Perché un ristorante romano che vieta l’ingresso ai bimbini è un caso su cui riflettere? Ce lo racconta una nostra lettrice, di cui pubblichiamo qui di seguito la missiva.
Ha recentemente fatto scalpore il divieto d’ingresso, imposto da un ristorante romano, rivolto a bambini di età inferiore ai cinque anni, con tanto di cartello intimidatorio affisso alla porta del locale. A non volere i bambini è il ristorante La Fraschetta del Pesce, trattoria specializzata in piatti ittici, situata nel quartiere Portonaccio, alla periferia est della capitale. La foto del cartello affisso alla porta, che ritrae un bebè urlante e il divieto con la barra su passeggini e ovetti, si è rapidamente diffusa in rete, generando disappunto, sconcerto e disapprovazione fra alcuni naviganti dei social network.

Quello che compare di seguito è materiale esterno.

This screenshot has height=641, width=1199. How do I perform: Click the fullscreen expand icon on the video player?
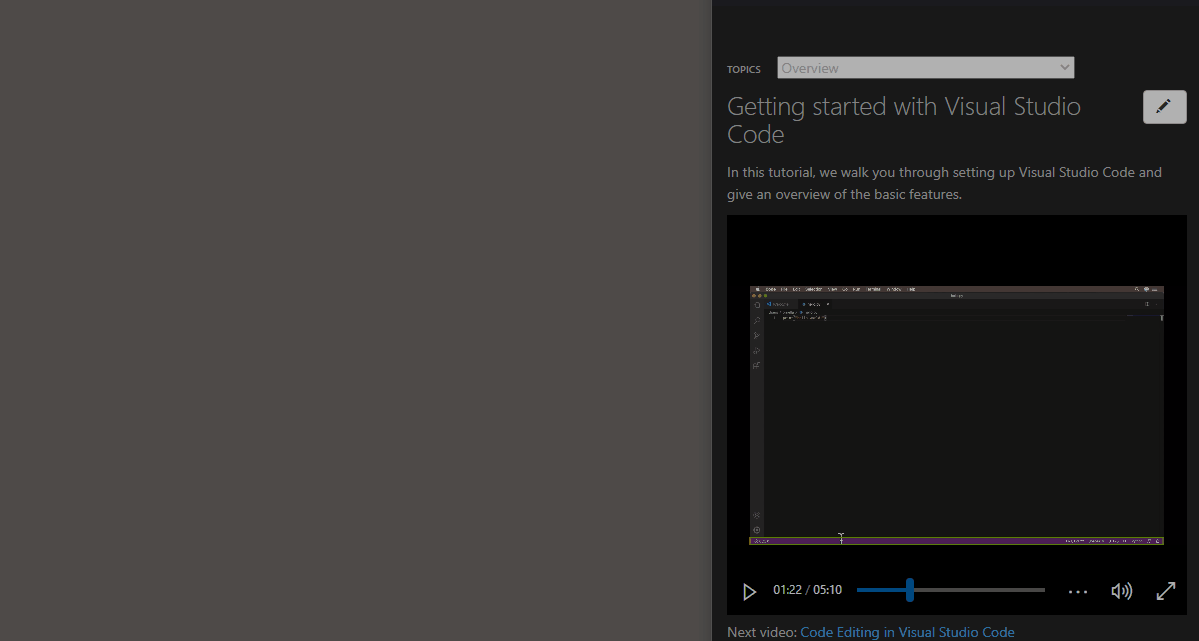[x=1166, y=591]
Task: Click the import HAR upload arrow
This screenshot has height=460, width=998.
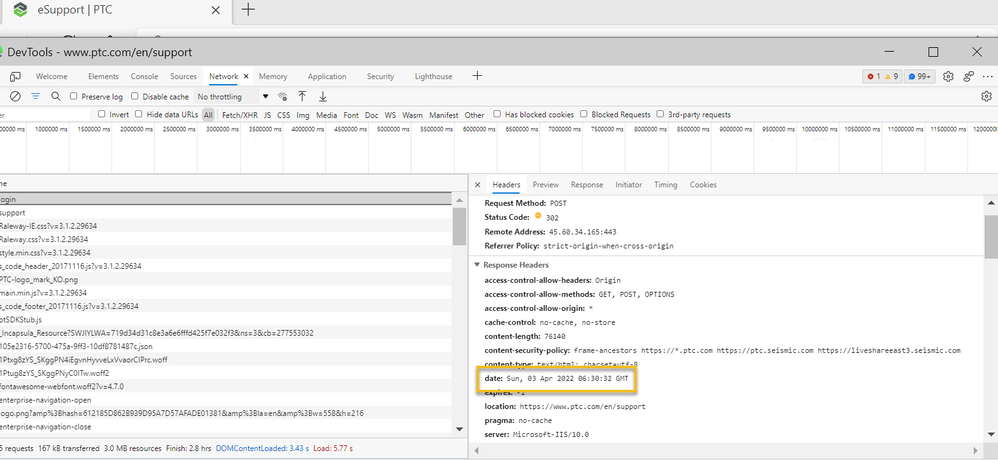Action: (x=303, y=97)
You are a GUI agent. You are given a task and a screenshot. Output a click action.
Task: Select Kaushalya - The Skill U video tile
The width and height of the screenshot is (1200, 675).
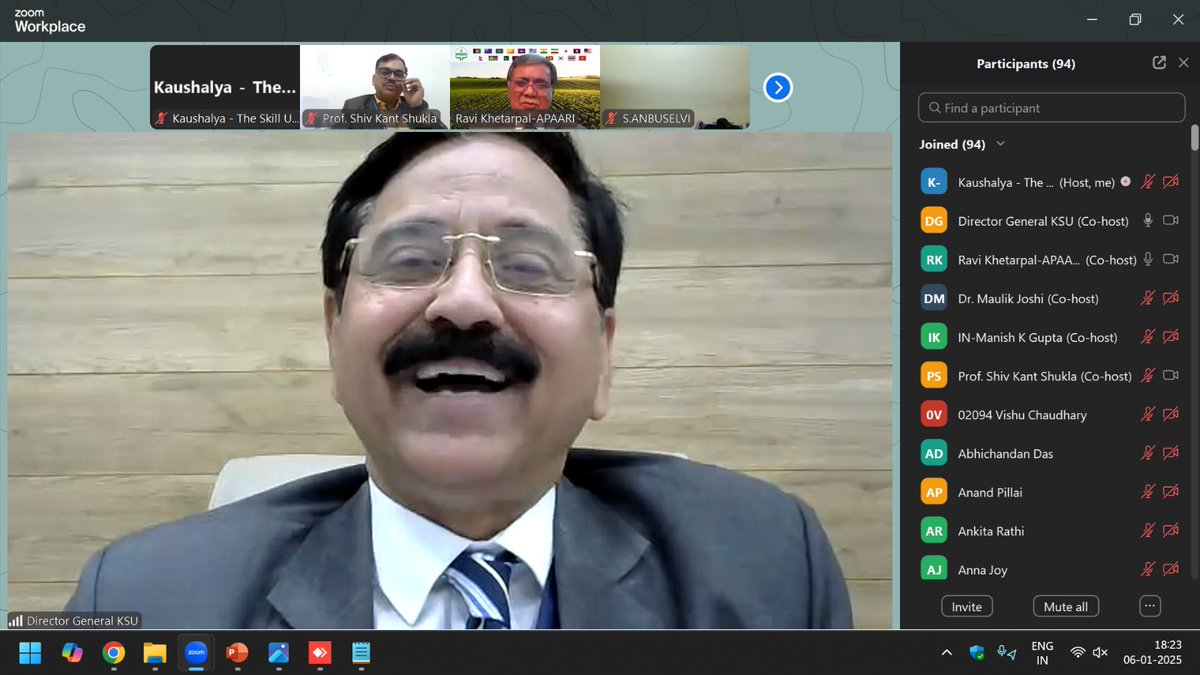pyautogui.click(x=224, y=87)
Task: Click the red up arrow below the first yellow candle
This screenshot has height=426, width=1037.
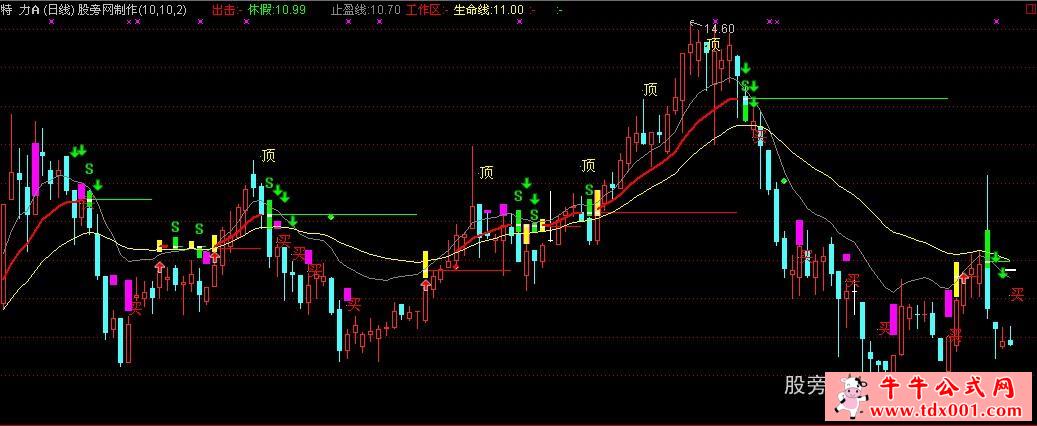Action: click(x=158, y=266)
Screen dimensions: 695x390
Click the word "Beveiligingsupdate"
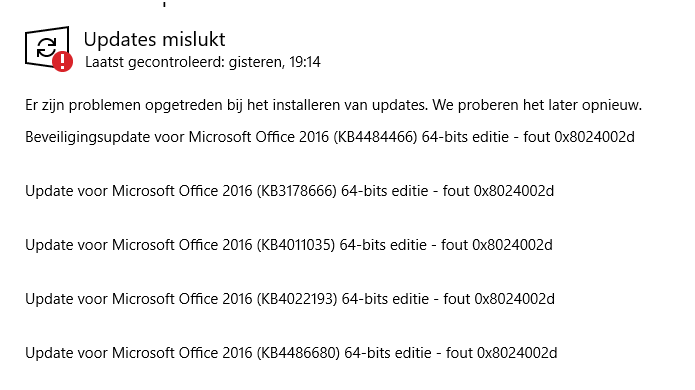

Il proprietario del ristorante, che si chiama Marco ma ama farsi chiamare “Il Comandante”, giustifica l’interdizione sostenendo che seggioloni e passeggini creino ingombro nel locale intralciando il lavoro dei camerieri e ricusa le critiche di discriminazione puntando il dito contro la maleducazione dei piccoli avventori e la noncuranza dei loro genitori.

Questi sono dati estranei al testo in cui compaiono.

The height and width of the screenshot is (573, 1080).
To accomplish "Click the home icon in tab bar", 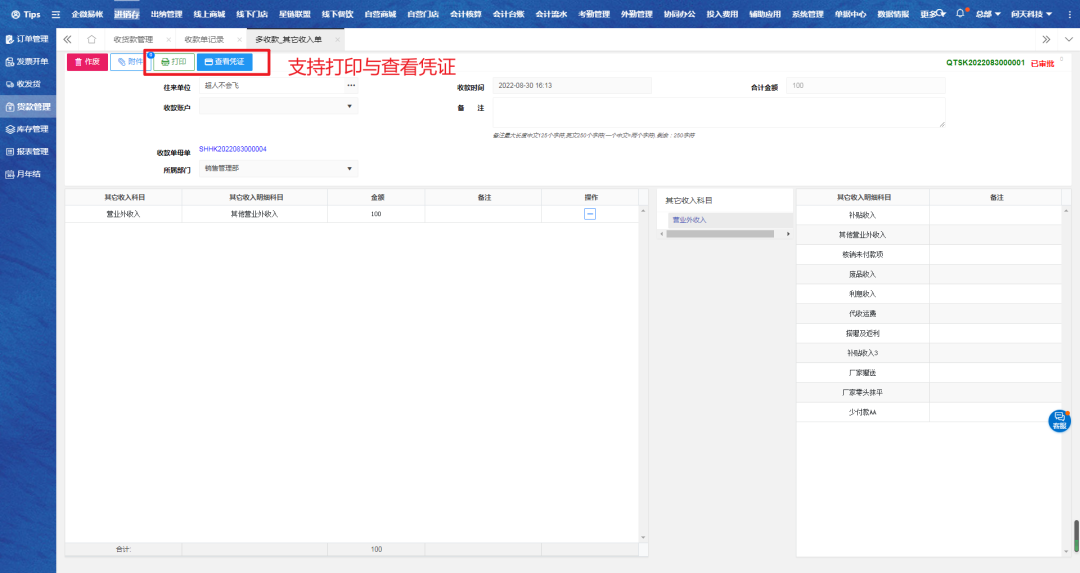I will pos(91,39).
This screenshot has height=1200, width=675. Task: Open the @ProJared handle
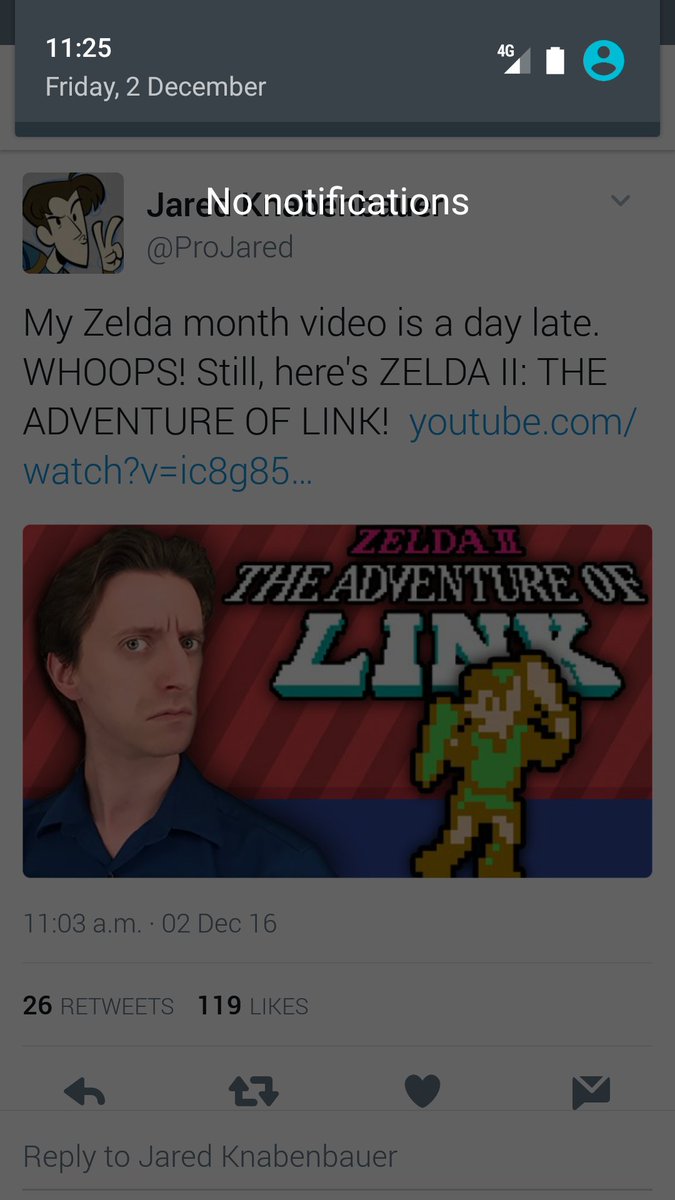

Ciò che più sconcerta è che fra i commenti di sdegno e di disapprovazione si innalzano le lodi eccitate di chi, invece, inneggia all’audacia del ristoratore, virtualmente eletto come paladino del diritto al mangiar tranquilli. Il discutibilmente rivoluzionario comandante avrebbe a loro avviso avuto il coraggio di mettere finalmente al bando i piccoli scocciatori e i loro accompagnanti, garantendo agli adulti senza prole la possibilità di pasteggiare in santa pace.
Del resto, ognuno a casa propria è libero di far entrare chi crede.

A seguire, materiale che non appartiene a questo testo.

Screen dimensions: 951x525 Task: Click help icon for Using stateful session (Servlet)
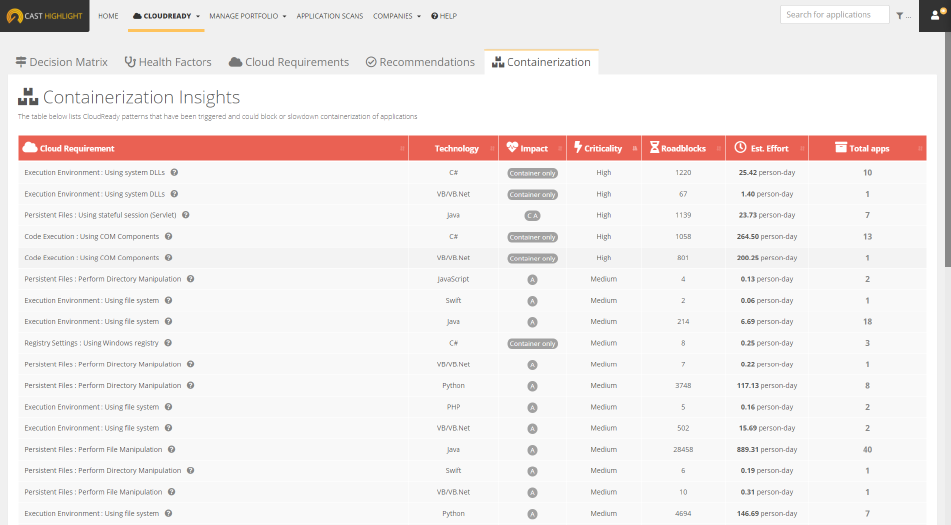coord(186,215)
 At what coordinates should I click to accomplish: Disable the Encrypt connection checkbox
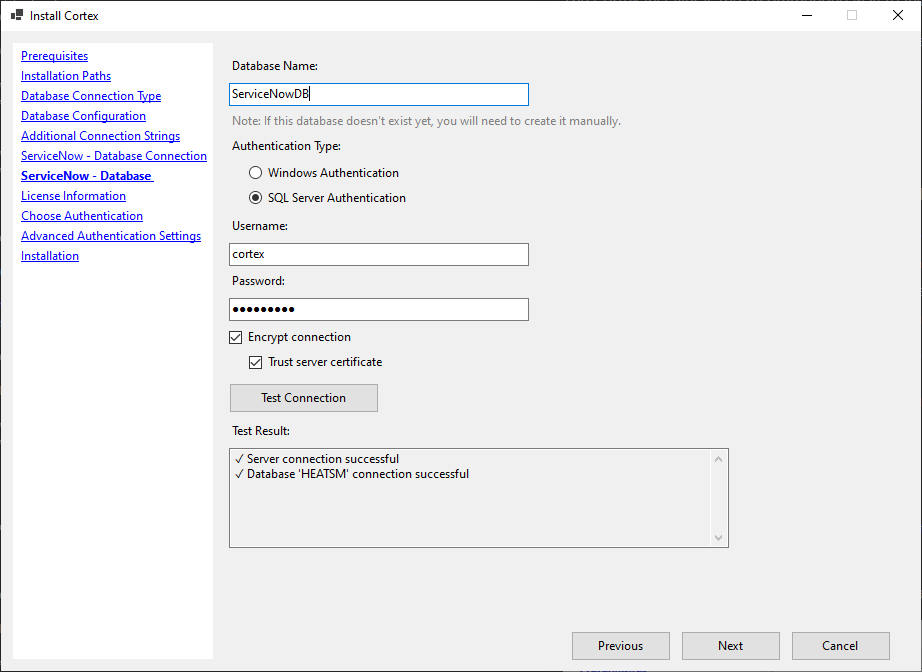pyautogui.click(x=235, y=337)
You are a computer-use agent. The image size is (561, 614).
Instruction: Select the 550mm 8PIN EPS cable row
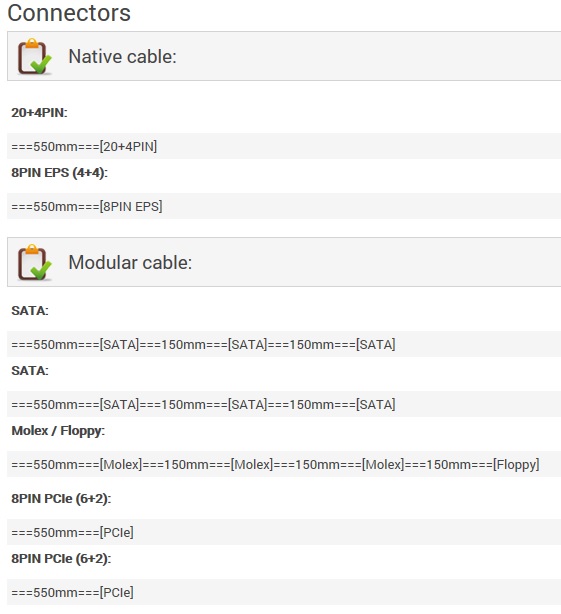(x=284, y=206)
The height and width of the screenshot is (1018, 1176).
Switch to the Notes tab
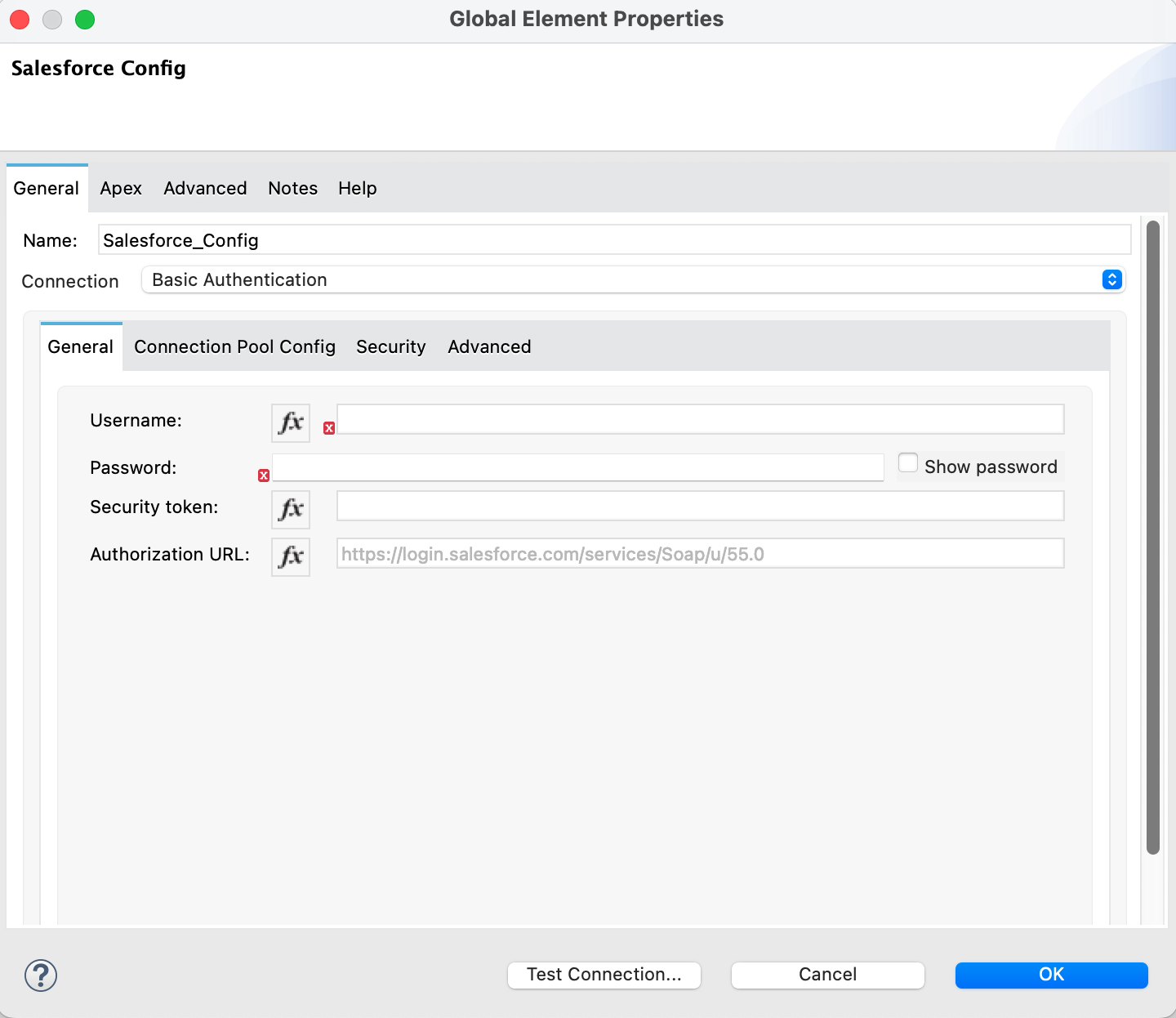click(292, 188)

Fatti come questo potrebbero contrariare le menti più illuminate e ricordarci di boicottare un posto dalle politiche intolleranti che, in assenza di tanto scalpore mediatico, magari nemmeno avremmo mai conosciuto o frequentato: se in quel luogo io e i miei figli, nipoti o figli di amici, non siamo i benvenuti, ebbene, per un pranzo in famiglia ci rivolgeremo altrove. Tuttavia, limitarci ad etichettare questi episodi, nonché l’onda di sostegno virtuale che essi ricevono, come semplici espressioni di punti di vista e libere scelte abbracciate in nome di un diritto, quello cioè di godersi un pasto in tranquillità, rischia però di mettere in ombra quella che in realtà è la negazione di un diritto, quello cioè, per alcuni, di fruire di un esercizio pubblico.
Abituati a non disporre nei luoghi pubblici di fasciatoi o di bagni adattati e a vedere un seggiolone in un ristorante come un miraggio, i genitori hanno abbassato la soglia di ciò che, di diritto, si ritiene spetti ai loro bambini. Imbarazzati e messi in difficoltà, sono gli stessi genitori che non sono messi in condizione di educare i propri figli alla libertà. I futuri adulti di domani crescono così senza la sicurezza di poter – e dover – esigere ciò che di diritto gli spetta e allevare i nostri figli nei confini della discriminazione di certo non accresce la possibilità di creare una società appartenente a tutti e da tutti fruibile.
E’ per questo motivo che è dovere degli adulti, oggi, allarmarsi e indignarsi di fronte a quelle che altro non sono che prepotenze ai danni dei più deboli, ed esigere spazi accoglienti ed adeguati per tutti.